━━ TEXTE FOURNI

Lui-même, il est vrai, plus tard, enivré par le pouvoir, renouvellera, aggravera les mêmes violences. La prise de Rome en février 1808 par le général Miollis, la brutale arrestation du Pape Pie VII, les barbares traitements qu'on lui fait infliger à Savone, semblent aboutir à un triomphe définitif du tout-puissant empereur : à Fontainebleau, terrifié par les menaces et trompé par la ruse, le malheureux Pontife signe de sa main défaillante un concordat dicté par l'impérieux potentat. Mais le triomphe est de courte durée. Comme Libère en face  p52 de l'empereur oriental, comme Pascal II en présence du César germanique, Pie VII rétracte une signature extorquée par la force, et, un an plus tard, le 11 avril 1814, Napoléon, dans ce même palais de Fontainebleau, dont il a voulu faire une prison pour le Vicaire de Jésus-Christ, signe son abdication d'empereur, tandis que le Pape rentre à Rome, après un voyage triomphal « au milieu d'un peuple à genoux ».2

VI. Le Pape et Rome à l'époque contemporaine

La période de la Restauration est, à certains égards, pour l'Eglise et, en particulier, pour les Etats Pontificaux, une période de restauration religieuse. Grâce à l'intervention énergique et habile du cardinal Consalvi, les plénipotentiaires du Congrès de Vienne, dans l'Acte du 9 juin 1815, arrêtent, relativement aux Etats Ecclésiastiques, les stipulations suivantes : « Les Marches, avec Camerino et leurs dépendances, ainsi que le duché de Bénévent et la principauté de Ponte-Corvo, seront rendus au Saint-Siège. Il rentrera en possession des Légations de Ravenne, de Bologne et de Ferrare, à l'exception de la partie de Ferrare située sur la rive gauche du Pô.» Mais une disposition supplémentaire, que les diplomates de l'Assemblée déclarent justifiée par la prévision d'éventualités révolutionnaires, sera une source de tracas et de vexations pour le Saint-Siège. Il est statué que « Sa Majesté impériale et royale apostolique et ses successeurs auront droit de garnison dans les places de Ferrare et de Comacchio. »

━━━━
━━ JEU D'ENREGISTREMENTS

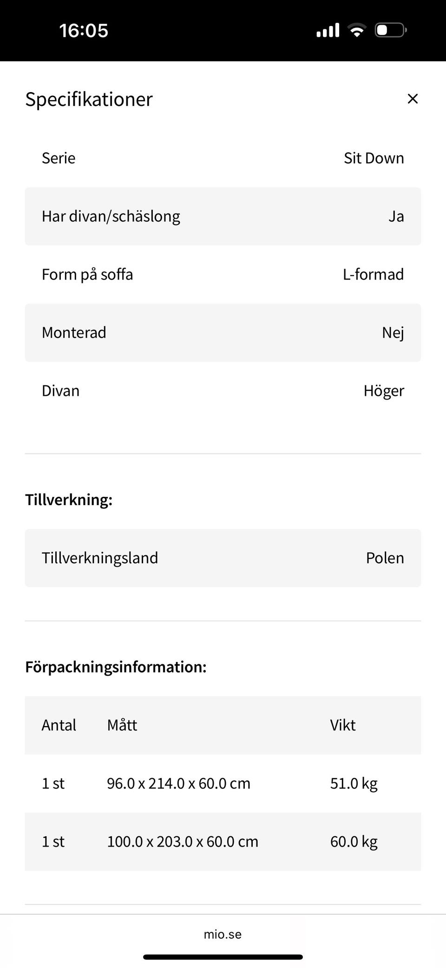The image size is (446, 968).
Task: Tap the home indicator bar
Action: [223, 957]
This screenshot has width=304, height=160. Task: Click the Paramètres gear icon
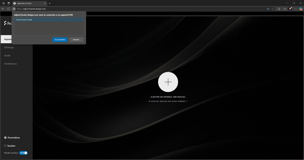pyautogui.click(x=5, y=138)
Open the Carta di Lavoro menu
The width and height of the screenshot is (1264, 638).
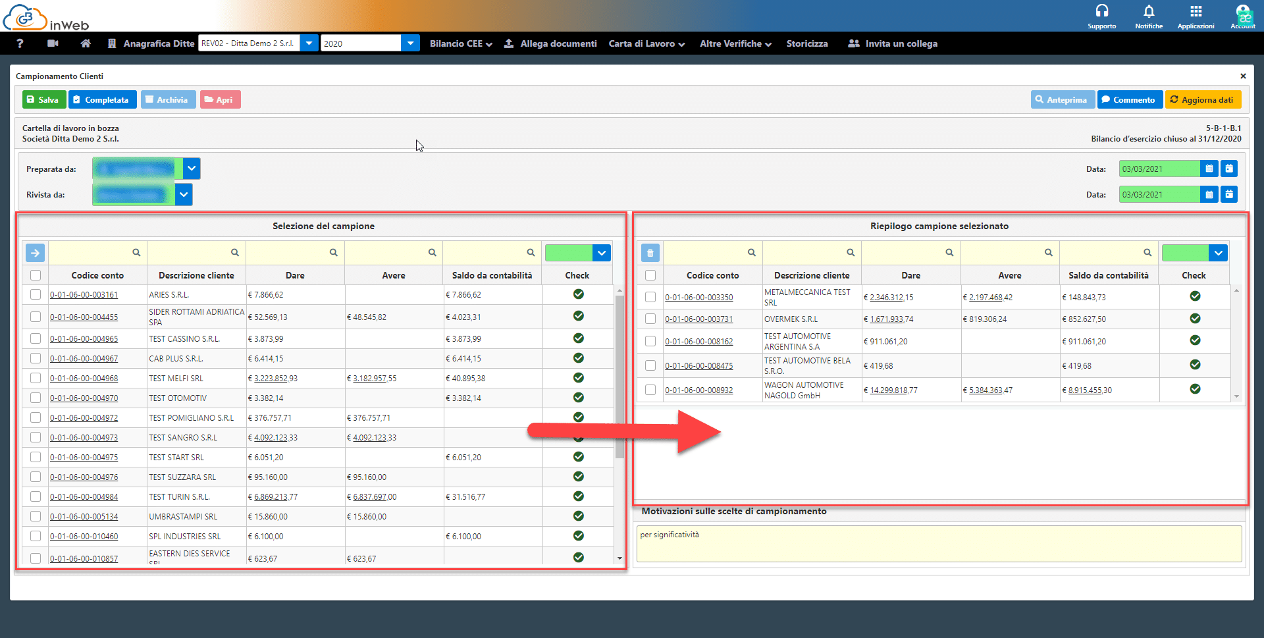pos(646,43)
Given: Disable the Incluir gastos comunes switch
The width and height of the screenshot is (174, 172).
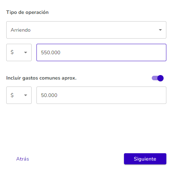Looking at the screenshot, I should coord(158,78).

━━━━
━━ JEU D'ENREGISTREMENTS

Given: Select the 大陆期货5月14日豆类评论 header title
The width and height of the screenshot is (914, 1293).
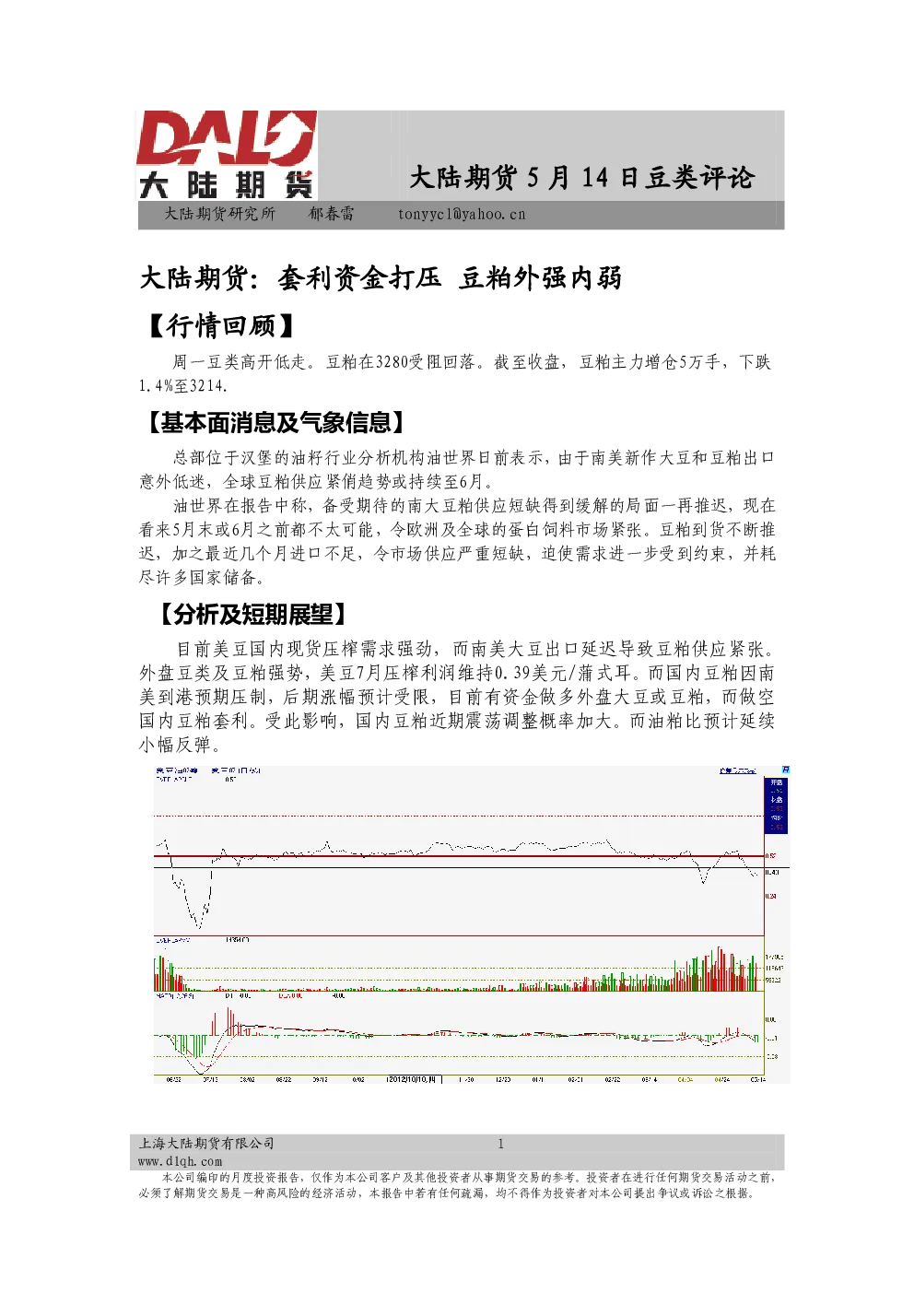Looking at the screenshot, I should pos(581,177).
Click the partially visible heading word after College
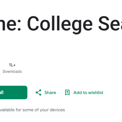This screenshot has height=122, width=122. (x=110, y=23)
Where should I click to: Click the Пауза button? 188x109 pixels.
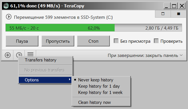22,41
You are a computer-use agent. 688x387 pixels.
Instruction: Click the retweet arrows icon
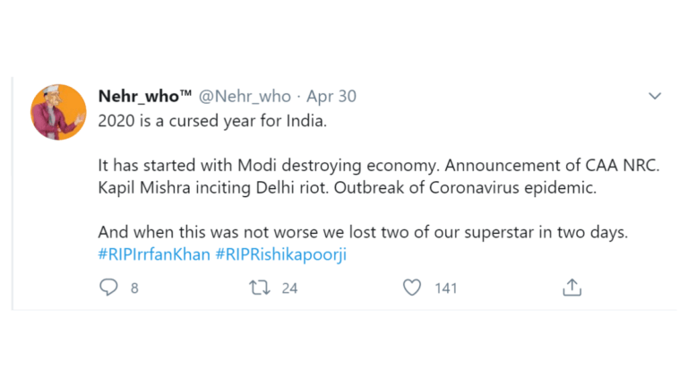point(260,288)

━━━━

> **EXERCICE ÉCRIT 1**
Reproduisez fidèlement les lignes des enregistrements, en commençant par la ligne qui contient « Given: Select the 大陆期货5月14日豆类评论 header title » et en allant jusqu'à la ligne qui contient « point(260,288) », ces deux lignes comprises. Laissez les images de côté dans votre réponse.
> **EXERCICE ÉCRIT 2**
Poursuivez le texte sur la papauté et Rome à partir de sa dernière phrase.
Le texte et les enregistrements proviennent de sources distinctes.

> **RÉPONSE ATTENDUE 1**
Given: Select the 大陆期货5月14日豆类评论 header title
The width and height of the screenshot is (914, 1293).
Looking at the screenshot, I should pos(581,177).
Click the partially visible heading word after College
This screenshot has height=122, width=122. (x=110, y=23)
Where should I click to: Click the Пауза button? 188x109 pixels.
22,41
You are a computer-use agent. 688x387 pixels.
Instruction: Click the retweet arrows icon
point(260,288)

> **RÉPONSE ATTENDUE 2**
La Révolution de 1830 a son contre-coup dans les Etats Pontificaux. Au lendemain de la mort de Pie VIII, des troupes révolutionnaires envahissent le patrimoine de Saint-Pierre, pénètrent dans les rues de Rome, et y marchent enseignes  p53 déployées. Impuissant à se défendre par ses propres forces, le nouveau Pape, Grégoire XVI, s'adresse aux puissances européennes, dont une intervention combinée, conduite avec décision et fermeté, pourrait conjurer le péril. L'Autriche seule répond à cet appel. Les troupes impériales s'établissent même, après la répression de l'émeute, dans les Etats Pontificaux, et il faudra une pression des Etats européens pour les décider à évacuer, quatre mois après, le Domaine du Saint-Siège. Ceux‑ci, par ailleurs, jaloux d'une invasion autrichienne, qu'ils estiment capable de fortifier l'influence du gouvernement de Vienne en Italie, décident de s'immiscer à leur tour dans les affaires de la Péninsule. Ils rédigent un Memorandum, par lequel le Pape est sollicité de donner des institutions libérales à toutes les populations qui dépendent de son autorité. Grégoire XVI ne croit pas que sa dignité lui permette de céder à de pareilles injonctions. Une intervention, en 1832, des troupes françaises, qui devancent, cette fois, les armées autrichiennes, ramène, une seconde fois, l'ordre extérieur sur le territoire pontifical ; mais la Papauté aura encore, par la suite, plus d'une occasion de se plaindre des ingérences abusives de ses protecteurs intéressés, et l'on verra, quarante-cinq ans plus tard, une allusion à de semblables attitudes diplomatiques dans ces paroles d'une allocution de Pie IX : « Il est des gouvernements catholiques qui dépassent parfois les gouvernements protestants dans la honteuse carrière de l'oppression religieuse. »

Vers le milieu du siècle, ce sont les partisans d'un libéralisme sectaire qui, à leur tour, donnent l'assaut à la Papauté.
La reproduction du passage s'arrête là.